**Problem description**
From the first line to the last, write out the records exactly.

**Supplied information**
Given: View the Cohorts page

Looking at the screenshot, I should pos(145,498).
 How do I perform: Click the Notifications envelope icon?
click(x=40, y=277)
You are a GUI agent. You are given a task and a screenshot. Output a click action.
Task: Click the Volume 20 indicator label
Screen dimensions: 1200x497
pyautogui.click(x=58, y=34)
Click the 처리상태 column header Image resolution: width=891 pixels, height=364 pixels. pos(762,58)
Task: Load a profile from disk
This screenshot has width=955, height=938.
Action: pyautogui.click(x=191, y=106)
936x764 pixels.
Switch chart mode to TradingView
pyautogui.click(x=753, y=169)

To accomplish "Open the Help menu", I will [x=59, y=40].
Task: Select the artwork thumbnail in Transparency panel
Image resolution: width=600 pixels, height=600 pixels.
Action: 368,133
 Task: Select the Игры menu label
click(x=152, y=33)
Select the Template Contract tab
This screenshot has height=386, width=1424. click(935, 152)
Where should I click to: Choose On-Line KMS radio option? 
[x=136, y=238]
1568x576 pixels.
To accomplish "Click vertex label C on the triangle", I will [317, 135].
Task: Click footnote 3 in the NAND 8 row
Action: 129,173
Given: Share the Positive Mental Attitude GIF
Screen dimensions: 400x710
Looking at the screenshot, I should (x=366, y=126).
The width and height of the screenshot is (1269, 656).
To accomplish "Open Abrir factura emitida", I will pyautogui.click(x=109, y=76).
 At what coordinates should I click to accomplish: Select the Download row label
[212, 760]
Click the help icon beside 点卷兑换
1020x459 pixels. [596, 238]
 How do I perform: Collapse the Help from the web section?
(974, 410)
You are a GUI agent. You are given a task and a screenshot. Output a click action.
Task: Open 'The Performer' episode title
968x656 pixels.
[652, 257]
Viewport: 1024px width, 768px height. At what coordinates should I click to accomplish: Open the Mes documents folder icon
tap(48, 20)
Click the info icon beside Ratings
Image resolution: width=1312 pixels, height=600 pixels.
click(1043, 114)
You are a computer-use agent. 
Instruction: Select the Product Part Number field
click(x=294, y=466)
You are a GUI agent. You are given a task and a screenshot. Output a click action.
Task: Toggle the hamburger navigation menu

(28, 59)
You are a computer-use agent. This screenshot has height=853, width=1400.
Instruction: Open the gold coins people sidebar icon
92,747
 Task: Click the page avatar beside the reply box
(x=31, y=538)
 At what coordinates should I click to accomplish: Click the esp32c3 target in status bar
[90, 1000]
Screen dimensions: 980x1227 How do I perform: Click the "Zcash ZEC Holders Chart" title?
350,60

**Response to this exercise**
Given: View the Cohorts page

Looking at the screenshot, I should pos(145,498).
 How do I perform: Click the Notifications envelope icon?
click(x=40, y=277)
You are a GUI agent. You are given a task and a screenshot. Output a click action.
Task: Click the Volume 20 indicator label
Screen dimensions: 1200x497
pyautogui.click(x=58, y=34)
Click the 처리상태 column header Image resolution: width=891 pixels, height=364 pixels. pos(762,58)
Task: Load a profile from disk
This screenshot has width=955, height=938.
Action: pyautogui.click(x=191, y=106)
936x764 pixels.
Switch chart mode to TradingView
pyautogui.click(x=753, y=169)

To accomplish "Open the Help menu", I will [x=59, y=40].
Task: Select the artwork thumbnail in Transparency panel
Image resolution: width=600 pixels, height=600 pixels.
Action: 368,133
 Task: Select the Игры menu label
click(x=152, y=33)
Select the Template Contract tab
This screenshot has height=386, width=1424. click(935, 152)
Where should I click to: Choose On-Line KMS radio option? 
[x=136, y=238]
1568x576 pixels.
To accomplish "Click vertex label C on the triangle", I will [317, 135].
Task: Click footnote 3 in the NAND 8 row
Action: 129,173
Given: Share the Positive Mental Attitude GIF
Screen dimensions: 400x710
Looking at the screenshot, I should (x=366, y=126).
The width and height of the screenshot is (1269, 656).
To accomplish "Open Abrir factura emitida", I will pyautogui.click(x=109, y=76).
 At what coordinates should I click to accomplish: Select the Download row label
[212, 760]
Click the help icon beside 点卷兑换
1020x459 pixels. [596, 238]
 How do I perform: Collapse the Help from the web section?
(974, 410)
You are a GUI agent. You are given a task and a screenshot. Output a click action.
Task: Open 'The Performer' episode title
968x656 pixels.
[652, 257]
Viewport: 1024px width, 768px height. At what coordinates should I click to accomplish: Open the Mes documents folder icon
tap(48, 20)
Click the info icon beside Ratings
Image resolution: width=1312 pixels, height=600 pixels.
click(1043, 114)
You are a computer-use agent. 
Instruction: Select the Product Part Number field
click(x=294, y=466)
You are a GUI agent. You are given a task and a screenshot. Output a click action.
Task: Toggle the hamburger navigation menu

(28, 59)
You are a computer-use agent. This screenshot has height=853, width=1400.
Instruction: Open the gold coins people sidebar icon
92,747
 Task: Click the page avatar beside the reply box
(x=31, y=538)
 At what coordinates should I click to accomplish: Click the esp32c3 target in status bar
[90, 1000]
Screen dimensions: 980x1227 How do I perform: Click the "Zcash ZEC Holders Chart" title?
350,60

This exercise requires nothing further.